The illustration below summarizes the regional (primary instance with multiple availability zones) and multi-regional (additional disaster recovery instance) deployments of Manhattan Active® Platform:

Scalability

Having the ability to increase compute capacity elastically proportional to the increasing traffic and volume is essential to maximizing the throughput and performance of software deployment. Conversely, the ability to shrink compute capacity when the volume of business workload shrinks is also key to reducing the overallocation of compute resources, costs, and the carbon footprint of the deployment. Scalability is an integral part of the core architecture of Manhattan Active® Platform, enabling optimal throughput while minimizing the total cost of ownership for Manhattan and the customers.

Container Auto-scaling

Manhattan Active® Platform relies on concurrency and disposability of its microservices architecture and the power of Kubernetes to enable horizontal scaling of the deployments. Horizontal scalability allows Manhattan Active® Platform to minimize application downtime and scale the application seamlessly, while continuously adjusting the size of the deployment to handle the spikes and drops in workloads.

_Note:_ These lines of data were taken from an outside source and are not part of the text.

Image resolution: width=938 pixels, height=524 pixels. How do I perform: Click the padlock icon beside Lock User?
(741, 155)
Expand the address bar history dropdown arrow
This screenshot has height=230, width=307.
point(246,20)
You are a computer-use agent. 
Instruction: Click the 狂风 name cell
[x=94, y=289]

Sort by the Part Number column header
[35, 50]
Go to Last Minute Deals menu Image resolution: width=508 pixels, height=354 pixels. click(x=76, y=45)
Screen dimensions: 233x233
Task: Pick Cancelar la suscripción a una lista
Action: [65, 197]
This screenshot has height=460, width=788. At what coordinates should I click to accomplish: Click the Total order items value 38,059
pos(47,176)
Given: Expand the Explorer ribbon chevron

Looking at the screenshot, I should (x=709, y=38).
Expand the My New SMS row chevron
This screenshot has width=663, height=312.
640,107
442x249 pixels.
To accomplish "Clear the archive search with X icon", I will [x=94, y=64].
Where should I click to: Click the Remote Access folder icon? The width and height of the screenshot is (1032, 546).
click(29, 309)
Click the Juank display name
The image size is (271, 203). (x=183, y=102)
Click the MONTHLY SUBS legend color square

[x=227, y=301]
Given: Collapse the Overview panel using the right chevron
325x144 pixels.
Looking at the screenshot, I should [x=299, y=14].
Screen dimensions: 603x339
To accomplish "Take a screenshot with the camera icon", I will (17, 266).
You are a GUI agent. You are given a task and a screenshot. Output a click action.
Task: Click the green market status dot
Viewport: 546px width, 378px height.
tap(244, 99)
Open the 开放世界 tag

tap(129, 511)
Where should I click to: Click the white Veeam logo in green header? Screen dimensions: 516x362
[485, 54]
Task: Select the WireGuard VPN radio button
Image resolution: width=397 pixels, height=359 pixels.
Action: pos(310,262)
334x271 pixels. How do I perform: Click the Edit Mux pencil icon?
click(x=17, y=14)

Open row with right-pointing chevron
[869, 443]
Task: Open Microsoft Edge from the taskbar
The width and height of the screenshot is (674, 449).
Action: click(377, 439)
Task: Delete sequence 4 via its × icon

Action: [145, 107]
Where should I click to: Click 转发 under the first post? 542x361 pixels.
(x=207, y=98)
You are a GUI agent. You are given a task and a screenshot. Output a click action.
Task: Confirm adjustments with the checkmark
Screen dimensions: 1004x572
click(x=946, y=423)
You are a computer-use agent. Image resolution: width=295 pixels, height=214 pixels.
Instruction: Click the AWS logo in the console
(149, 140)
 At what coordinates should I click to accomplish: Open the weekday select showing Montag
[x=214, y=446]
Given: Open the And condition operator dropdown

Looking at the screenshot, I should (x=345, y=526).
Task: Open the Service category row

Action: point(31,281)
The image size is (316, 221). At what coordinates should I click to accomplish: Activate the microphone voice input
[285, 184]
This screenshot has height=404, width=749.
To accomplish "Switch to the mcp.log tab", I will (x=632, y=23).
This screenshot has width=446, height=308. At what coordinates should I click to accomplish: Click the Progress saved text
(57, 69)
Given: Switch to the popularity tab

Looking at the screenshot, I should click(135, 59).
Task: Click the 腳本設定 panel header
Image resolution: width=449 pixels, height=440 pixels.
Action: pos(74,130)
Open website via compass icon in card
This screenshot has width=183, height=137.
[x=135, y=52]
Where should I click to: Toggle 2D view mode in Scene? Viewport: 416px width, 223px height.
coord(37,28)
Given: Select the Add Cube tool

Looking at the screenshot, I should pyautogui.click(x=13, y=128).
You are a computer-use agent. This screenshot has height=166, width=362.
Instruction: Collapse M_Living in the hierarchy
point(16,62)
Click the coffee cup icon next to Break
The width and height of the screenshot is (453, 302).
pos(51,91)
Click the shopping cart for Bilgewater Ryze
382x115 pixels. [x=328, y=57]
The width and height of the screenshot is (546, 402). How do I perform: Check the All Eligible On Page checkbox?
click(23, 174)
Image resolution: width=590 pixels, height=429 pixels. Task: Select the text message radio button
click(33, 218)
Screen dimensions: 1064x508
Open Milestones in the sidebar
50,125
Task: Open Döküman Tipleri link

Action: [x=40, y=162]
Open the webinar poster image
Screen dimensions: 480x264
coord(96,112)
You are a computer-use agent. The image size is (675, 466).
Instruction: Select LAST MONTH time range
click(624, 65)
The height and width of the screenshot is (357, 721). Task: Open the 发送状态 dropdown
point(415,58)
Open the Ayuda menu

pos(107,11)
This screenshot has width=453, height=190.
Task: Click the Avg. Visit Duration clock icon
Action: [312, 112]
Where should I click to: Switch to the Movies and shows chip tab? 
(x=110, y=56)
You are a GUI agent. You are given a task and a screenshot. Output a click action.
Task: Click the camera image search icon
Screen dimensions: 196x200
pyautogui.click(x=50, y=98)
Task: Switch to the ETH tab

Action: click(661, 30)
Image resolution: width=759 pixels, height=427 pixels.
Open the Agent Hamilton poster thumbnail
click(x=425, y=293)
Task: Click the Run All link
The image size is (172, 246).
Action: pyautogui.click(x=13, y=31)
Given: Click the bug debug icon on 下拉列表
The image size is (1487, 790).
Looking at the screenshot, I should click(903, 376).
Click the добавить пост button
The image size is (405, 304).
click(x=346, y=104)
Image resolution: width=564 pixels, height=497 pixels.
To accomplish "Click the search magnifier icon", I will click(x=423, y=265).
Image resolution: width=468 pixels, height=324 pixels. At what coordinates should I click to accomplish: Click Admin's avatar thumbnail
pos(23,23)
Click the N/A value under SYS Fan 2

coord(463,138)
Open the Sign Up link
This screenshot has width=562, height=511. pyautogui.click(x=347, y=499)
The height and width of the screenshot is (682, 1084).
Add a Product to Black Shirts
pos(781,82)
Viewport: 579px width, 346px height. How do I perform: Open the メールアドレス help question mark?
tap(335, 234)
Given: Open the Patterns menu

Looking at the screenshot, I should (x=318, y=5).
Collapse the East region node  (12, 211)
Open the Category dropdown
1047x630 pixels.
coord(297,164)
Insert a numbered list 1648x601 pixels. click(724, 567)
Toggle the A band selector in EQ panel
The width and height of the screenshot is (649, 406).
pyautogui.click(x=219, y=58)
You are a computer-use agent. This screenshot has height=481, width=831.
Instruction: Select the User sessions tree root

Manhattan Active® Platform consists of an auto-scaling engine at the core of its architecture. The engine comprises two key components:

Controller is the “brain” behind the auto-scaling; it continuously monitors various system metrics such as incoming traffic, processing rate, queue depths, average volume served by a specific business function, and the CPU utilization across the Kubernetes cluster. By evaluating these metrics, Controller computes the need for scaling and issues commands to Conductor to perform the scaling operation.
Conductor is the “brawn” behind the auto-scaling; it receives commands from Controller and performs the scaling operations. Conductor manages the Deployment and StatefulSet of the Kubernetes cluster and invokes the Kubernetes API to update the scaling parameters of the underlying deployments. Conductor additionally performs maintenance functions such as node taints, workload movements, container reboots, and rolling updates to help with scaling and cleanup.

Horizontal scaling performed by the auto-scaling engine can be classified into two categories:

Responsive, or Reactive scaling: Scaling performed as a response to the increasing or decreasing size of the business workload based on the real-time computations performed by Controller. Responsive scaling is important for the application to cope with bursts and slumps in the incoming volume or throughput requirements.
Managed, or Proactive scaling: In certain cases, larger resource availability may be necessary to be in place ahead of time when there are predictable increases in incoming volume or throughput requirements. The prediction may be predictive, scheduled, or preemptive:
- Predictive scaling: The auto-scaling engine determines the future scaling needs based on the historical trend of the throughput requirements
- Scheduled scaling: A recurring definition of the scaling needs that are placed ahead of time based on prior experience
- Rules-based scaling: A decision maker defining the scaling rules ahead of time, which results in scaling commands being executed before the burst or drop in volume

Compute Auto-scaling

Conductor performs updates of the desired replica counts on the target Deployment or StatefulSet, effectively updating the number of running container Pods. When the CPU or memory requirements to run these Pods go beyond the currently available compute capacity, Kubernetes issues commands to deploy additional virtual machine nodes to the node pool. Likewise, when the CPU or memory requirements shrink, Kubernetes will accordingly adjust the node pool sizes by freeing up surplus compute capacity.

Compute scaling based on the capacity requirements is managed by Kubernetes based on configured values of minimum, desired, and maximum node counts of the underlying node pools that allocate the virtual machines (or “nodes”). As illustrated below, the node pools scale up and down proportionately to the volume trend. With increasing volumes, the node pools will add new nodes while draining the nodes when the volume decreases.